#### [RECORDS SHOWN]
=======
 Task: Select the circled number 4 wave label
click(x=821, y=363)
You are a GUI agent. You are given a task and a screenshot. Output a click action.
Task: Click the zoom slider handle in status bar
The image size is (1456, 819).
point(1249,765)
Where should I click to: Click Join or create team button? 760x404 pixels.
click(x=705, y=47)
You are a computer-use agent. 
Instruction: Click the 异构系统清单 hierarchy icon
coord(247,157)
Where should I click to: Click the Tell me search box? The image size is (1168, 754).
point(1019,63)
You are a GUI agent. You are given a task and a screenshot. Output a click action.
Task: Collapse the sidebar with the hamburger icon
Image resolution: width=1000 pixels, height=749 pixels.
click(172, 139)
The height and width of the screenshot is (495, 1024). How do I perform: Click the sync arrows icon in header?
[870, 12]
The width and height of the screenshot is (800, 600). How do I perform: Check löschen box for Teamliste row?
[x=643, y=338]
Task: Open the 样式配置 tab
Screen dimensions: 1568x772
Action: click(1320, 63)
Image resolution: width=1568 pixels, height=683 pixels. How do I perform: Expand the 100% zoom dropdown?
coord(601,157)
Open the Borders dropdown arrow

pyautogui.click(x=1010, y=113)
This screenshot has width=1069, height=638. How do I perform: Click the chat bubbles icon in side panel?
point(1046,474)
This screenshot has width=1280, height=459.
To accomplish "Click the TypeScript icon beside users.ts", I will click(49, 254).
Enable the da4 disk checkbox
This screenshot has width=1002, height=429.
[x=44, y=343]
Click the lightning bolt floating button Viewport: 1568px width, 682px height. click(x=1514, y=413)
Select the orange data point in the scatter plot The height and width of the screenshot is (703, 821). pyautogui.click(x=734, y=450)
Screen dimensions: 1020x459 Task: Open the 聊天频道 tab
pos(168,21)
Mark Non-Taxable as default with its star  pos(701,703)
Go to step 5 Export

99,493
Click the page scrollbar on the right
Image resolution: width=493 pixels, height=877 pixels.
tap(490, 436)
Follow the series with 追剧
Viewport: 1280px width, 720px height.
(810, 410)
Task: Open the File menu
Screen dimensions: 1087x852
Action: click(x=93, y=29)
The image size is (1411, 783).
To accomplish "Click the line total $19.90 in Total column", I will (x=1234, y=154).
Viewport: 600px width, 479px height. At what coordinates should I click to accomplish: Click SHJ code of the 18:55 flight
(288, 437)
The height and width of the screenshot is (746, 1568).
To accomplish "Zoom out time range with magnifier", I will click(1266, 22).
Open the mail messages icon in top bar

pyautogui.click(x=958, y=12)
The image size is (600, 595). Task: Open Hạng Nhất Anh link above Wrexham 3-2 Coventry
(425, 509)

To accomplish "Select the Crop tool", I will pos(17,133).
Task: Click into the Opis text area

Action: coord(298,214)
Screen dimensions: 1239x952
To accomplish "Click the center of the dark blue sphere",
=======
#### [EXERCISE REQUIREMENTS]
Print everything in the rows above from the very first line down through the line containing "will click(49, 254).", with both ends included.

#### [ANSWER IN FULL]
 Task: Select the circled number 4 wave label
click(x=821, y=363)
You are a GUI agent. You are given a task and a screenshot. Output a click action.
Task: Click the zoom slider handle in status bar
The image size is (1456, 819).
point(1249,765)
Where should I click to: Click Join or create team button? 760x404 pixels.
click(x=705, y=47)
You are a computer-use agent. 
Instruction: Click the 异构系统清单 hierarchy icon
coord(247,157)
Where should I click to: Click the Tell me search box? The image size is (1168, 754).
point(1019,63)
You are a GUI agent. You are given a task and a screenshot. Output a click action.
Task: Collapse the sidebar with the hamburger icon
Image resolution: width=1000 pixels, height=749 pixels.
click(172, 139)
The height and width of the screenshot is (495, 1024). How do I perform: Click the sync arrows icon in header?
[870, 12]
The width and height of the screenshot is (800, 600). How do I perform: Check löschen box for Teamliste row?
[x=643, y=338]
Task: Open the 样式配置 tab
Screen dimensions: 1568x772
Action: click(1320, 63)
Image resolution: width=1568 pixels, height=683 pixels. How do I perform: Expand the 100% zoom dropdown?
coord(601,157)
Open the Borders dropdown arrow

pyautogui.click(x=1010, y=113)
This screenshot has width=1069, height=638. How do I perform: Click the chat bubbles icon in side panel?
point(1046,474)
This screenshot has width=1280, height=459.
To accomplish "Click the TypeScript icon beside users.ts", I will click(49, 254).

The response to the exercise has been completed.